(DATA RECORDS Opens)

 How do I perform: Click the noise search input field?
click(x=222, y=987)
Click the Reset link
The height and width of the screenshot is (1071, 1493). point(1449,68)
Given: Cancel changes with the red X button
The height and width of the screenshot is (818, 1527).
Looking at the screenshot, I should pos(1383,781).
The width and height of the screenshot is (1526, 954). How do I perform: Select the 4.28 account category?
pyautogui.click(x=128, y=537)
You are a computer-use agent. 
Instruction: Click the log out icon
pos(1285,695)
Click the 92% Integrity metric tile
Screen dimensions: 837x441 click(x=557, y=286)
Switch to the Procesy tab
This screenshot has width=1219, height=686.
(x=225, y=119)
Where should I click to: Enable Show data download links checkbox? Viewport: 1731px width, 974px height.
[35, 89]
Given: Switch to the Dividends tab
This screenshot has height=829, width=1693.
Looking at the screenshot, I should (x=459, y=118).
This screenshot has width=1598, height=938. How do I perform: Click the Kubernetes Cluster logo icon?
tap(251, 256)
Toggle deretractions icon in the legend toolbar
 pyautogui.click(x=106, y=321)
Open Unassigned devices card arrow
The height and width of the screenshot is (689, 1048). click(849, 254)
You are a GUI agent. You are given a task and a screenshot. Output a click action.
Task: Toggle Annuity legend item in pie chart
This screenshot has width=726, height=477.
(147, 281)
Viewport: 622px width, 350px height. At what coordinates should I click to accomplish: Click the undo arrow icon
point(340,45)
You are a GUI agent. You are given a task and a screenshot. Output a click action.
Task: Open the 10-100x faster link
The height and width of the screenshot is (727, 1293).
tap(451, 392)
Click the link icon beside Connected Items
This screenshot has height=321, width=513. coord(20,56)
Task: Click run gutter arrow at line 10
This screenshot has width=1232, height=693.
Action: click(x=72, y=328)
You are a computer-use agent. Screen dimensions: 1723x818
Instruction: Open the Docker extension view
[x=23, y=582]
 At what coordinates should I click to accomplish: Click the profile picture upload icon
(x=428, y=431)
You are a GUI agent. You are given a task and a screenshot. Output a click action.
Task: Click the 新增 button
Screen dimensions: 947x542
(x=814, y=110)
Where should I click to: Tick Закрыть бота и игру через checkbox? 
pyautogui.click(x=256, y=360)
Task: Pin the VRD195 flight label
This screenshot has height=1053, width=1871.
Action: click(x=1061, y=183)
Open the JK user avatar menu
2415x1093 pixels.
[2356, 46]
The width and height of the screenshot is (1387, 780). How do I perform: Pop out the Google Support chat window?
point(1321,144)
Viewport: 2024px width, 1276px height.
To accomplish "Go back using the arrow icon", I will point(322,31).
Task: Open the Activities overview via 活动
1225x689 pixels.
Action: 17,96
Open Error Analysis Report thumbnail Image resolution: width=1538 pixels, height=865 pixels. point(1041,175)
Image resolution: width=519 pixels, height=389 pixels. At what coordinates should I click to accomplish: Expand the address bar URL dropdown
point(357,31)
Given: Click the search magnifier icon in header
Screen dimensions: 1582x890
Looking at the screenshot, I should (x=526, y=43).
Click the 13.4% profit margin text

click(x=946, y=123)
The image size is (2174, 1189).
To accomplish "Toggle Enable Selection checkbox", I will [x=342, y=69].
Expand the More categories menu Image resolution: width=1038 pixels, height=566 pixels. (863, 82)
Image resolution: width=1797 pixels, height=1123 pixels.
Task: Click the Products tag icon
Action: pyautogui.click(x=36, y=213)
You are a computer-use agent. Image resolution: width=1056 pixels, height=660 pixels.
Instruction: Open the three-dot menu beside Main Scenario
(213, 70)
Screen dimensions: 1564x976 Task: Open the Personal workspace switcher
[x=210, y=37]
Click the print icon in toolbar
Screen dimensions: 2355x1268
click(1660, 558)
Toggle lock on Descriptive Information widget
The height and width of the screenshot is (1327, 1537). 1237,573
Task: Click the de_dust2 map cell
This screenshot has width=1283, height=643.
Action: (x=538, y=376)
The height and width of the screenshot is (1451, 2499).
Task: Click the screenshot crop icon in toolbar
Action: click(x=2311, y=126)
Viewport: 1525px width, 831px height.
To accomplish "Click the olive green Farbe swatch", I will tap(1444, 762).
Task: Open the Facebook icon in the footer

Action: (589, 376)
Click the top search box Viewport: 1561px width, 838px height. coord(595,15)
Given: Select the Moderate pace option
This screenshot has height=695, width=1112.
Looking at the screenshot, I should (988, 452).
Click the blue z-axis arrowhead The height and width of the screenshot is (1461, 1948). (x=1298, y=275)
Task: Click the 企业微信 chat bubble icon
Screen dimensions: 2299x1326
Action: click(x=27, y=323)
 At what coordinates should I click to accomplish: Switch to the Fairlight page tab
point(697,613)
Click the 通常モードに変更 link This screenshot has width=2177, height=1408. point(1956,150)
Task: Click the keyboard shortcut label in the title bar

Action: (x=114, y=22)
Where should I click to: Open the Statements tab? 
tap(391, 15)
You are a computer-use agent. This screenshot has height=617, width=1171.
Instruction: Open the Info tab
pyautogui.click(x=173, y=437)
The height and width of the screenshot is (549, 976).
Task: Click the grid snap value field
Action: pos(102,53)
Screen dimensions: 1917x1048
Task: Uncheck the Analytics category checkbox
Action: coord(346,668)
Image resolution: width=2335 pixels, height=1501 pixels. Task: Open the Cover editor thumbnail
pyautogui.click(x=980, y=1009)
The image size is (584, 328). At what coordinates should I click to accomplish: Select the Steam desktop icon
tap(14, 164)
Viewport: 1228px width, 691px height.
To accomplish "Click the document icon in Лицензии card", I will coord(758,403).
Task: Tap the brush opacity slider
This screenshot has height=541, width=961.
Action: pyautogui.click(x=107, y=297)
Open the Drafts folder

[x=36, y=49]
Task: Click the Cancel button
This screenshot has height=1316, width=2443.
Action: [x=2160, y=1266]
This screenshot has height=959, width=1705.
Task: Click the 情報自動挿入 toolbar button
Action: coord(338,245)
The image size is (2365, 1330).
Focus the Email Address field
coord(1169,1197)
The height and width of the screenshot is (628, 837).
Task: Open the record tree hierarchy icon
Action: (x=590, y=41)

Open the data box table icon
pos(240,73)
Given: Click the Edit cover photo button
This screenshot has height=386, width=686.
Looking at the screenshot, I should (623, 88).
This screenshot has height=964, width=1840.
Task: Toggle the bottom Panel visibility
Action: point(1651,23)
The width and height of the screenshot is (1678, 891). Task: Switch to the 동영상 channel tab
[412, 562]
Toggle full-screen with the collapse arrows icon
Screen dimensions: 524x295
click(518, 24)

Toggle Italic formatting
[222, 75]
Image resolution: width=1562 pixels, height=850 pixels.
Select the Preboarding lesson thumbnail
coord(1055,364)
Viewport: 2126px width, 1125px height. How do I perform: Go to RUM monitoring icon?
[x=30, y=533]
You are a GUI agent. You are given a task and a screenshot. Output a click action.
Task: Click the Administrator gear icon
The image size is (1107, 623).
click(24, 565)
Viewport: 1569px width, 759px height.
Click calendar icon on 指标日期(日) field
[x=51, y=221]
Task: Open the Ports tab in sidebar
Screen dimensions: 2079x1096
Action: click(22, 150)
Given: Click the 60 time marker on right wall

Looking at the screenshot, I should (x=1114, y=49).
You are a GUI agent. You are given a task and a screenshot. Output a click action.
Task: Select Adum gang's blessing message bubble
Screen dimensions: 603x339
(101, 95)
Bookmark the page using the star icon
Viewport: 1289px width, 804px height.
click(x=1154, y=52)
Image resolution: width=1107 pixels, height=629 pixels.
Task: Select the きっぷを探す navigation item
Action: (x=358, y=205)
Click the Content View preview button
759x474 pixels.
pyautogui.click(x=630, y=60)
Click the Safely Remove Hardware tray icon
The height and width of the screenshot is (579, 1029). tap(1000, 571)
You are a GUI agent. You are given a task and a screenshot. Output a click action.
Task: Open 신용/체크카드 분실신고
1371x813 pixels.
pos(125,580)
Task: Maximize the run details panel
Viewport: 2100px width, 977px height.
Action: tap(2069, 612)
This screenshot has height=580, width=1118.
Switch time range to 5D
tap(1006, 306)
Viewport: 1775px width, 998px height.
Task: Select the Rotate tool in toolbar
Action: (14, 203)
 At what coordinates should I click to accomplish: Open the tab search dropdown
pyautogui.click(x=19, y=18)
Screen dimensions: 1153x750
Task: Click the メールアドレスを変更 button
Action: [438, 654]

(DATA RECORDS Closes)

## PROMPT
Of the entries listed above, reproduce only the lines starting at the line containing "This screenshot has width=1283, height=643." and ending at the line containing "Given: Select the Moderate pace option". Include both, exactly as they stand.

## TASK RESPONSE
This screenshot has width=1283, height=643.
Action: (x=538, y=376)
The height and width of the screenshot is (1451, 2499).
Task: Click the screenshot crop icon in toolbar
Action: click(x=2311, y=126)
Viewport: 1525px width, 831px height.
To accomplish "Click the olive green Farbe swatch", I will tap(1444, 762).
Task: Open the Facebook icon in the footer

Action: (589, 376)
Click the top search box Viewport: 1561px width, 838px height. coord(595,15)
Given: Select the Moderate pace option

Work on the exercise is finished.